Country Cops

- June 13th, 2013

 

In case you have not heard already, the OPP’s wage contract will see an across-the-board raise throughout the province of 8.55% in 2014 — meaning every constable on the Bancroft-area force will be making $95,000 a year.

 

A little overtime, a little court time, every officer has the potential on being on next year’s Sunshine List of civil servants making over $100,000.

 

Bancroft Coun. Paul Jenkins, head of the budget committee, figures this could represent a 2.5% increase to property taxes since, as it stands now, the cost of policing takes up 23% of Bancroft’s taxes.

 

In dollars, it costs each household $640 a year to pay for policing, despite the union saying the provincial average is $160 a household.

 

Now don’t take this as a shot at our local police, because it isn’t? They do a great job.

 

The problem is the a very dated formula now being used to calculate policing costs which must be renegotiated, with the good news being that Bancroft Mayor Bernice Jenkins has been asked to sit on the provincial committee with the head of the OPP’s municipal policing bureau.

 

The policing costs, frankly, are not sustainable.

 

In detachment commander Mark Wolfe, Bancroft has someone who understands the dilemma.

 

And that’s good news for ratepayers.

 

Making A Difference

- April 12th, 2013

Note: If you can help with the cause I write about here, there is a Trust Account for young Austin Chapleau at the Bank of Nova Scotia, Acct # 937320029580. No transit number is needed. Any Scotiabank can process.

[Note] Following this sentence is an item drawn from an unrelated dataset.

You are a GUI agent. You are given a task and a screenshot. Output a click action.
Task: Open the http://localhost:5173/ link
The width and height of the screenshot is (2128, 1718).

There is a note at the bottom of the flyer circulating town announcing an upcoming fundraiser for young Austin Chapleau, and it reads as follows:

“We, as a community, can make a difference.”

I suspect there are few among us who do not know the tragic story of 15-year-old Austin Chapleau, and the severe burns he endured while trying to extinguish a grease fire and keep it from burning down the family home in Maynooth.

He is a very brave young man.

Over the course of my career, I have seen too many burn victims. With third-degree burns to 60% of his body — to his face, and his arms and his chest, — he is currently at Toronto Sick Kids hospital for what will be a long and arduous haul.

My prayers go out to him and his family.

So, what can we do? Well, there is a benefit at the ANAF in Maynooth, beginning at 10 a.m., on Sunday, April 21.

We can help by being there, donating what we can, either through money or silent auction items, and joining the community in making a difference.

Like I said, the kid is just 15. He was making dinner for his siblings while his single mother was at work at Vito’s in Bancroft.

In my books that makes him a hero.

Hyperbolic Garbage

- March 23rd, 2013

As I wrote recently in a national editorial for Sun Media, the New York Times recently showed that its famous slogan of “All the News That’s Fit to Print” also includes the right to print garbage.

In a editorial timed around NDP Leader Thomas Mulcair’s “Kill Keystone” trip to Washington, the Times basically wrote Barack Obama’s script to nix the pipeline, or otherwise live with the guilt of ignoring” humanity’s most pressing dangers.”

Yes, climate change, and the Times’ vision of a world “ravaged by rising seas, deadly superstorms, and devastating droughts and other destructive forces created by climate change.” Their words, not mine.

It was hardly responsible journalism.

What the Times failed to address, however, is that the U.S. burns carbon-spewing coal like there actually is no tomorrow to worry about, almost a billion tons a year.

No did it mention there is still no viable alternative that would suddenly see Americans no longer needing to import some 300 million barrels of oil a month from human rights abusers like Saudi Arabia, Nigeria and Venezuela, as opposed to ramping up the 97 million barrels it imports monthly from its democratic Canadian neighbour by endorsing Keystone.

No, instead, it printed hyperbolic garbage.

The Blame Game

- March 2nd, 2013

Let me start by saying I have this framed cartoon of a man standing neck deep in snow, and shaking his fist in the air while shouting at the top of his lungs, “Damn you Mike Harris!”

When that cartoon was published, Mike Harris hadn’t been premier for five years, yet they were still blaming him for everything.

News flash. Mike Harris has not been premier of Ontario for 10 years now.

Perhaps the time has come to blame someone else, as I was reminded by a letter to the Bancroft Times by Bill Cheshire who, like many, is still blaming Mike Harris for everything.

Why is that? Yes, Mike Harris made deep cuts and downloaded many items onto the agenda of municipalities, but what have successive Liberals governments done to right those alleged wrongs over the last 10 years?

The answer, of course, is nothing.What they’ve done, instead, is drive up the debt and drive up the deficit — so much so that taxpayers actually need someone like Mike Harris to help them again.

There is no arguing this. Blaming Mike Harris for today’s mess is like blaming John S. Macdonald for years of Queen’s Park screw ups.

Who’s he? you ask. It’s a good question.

He was Ontario’s very first premier.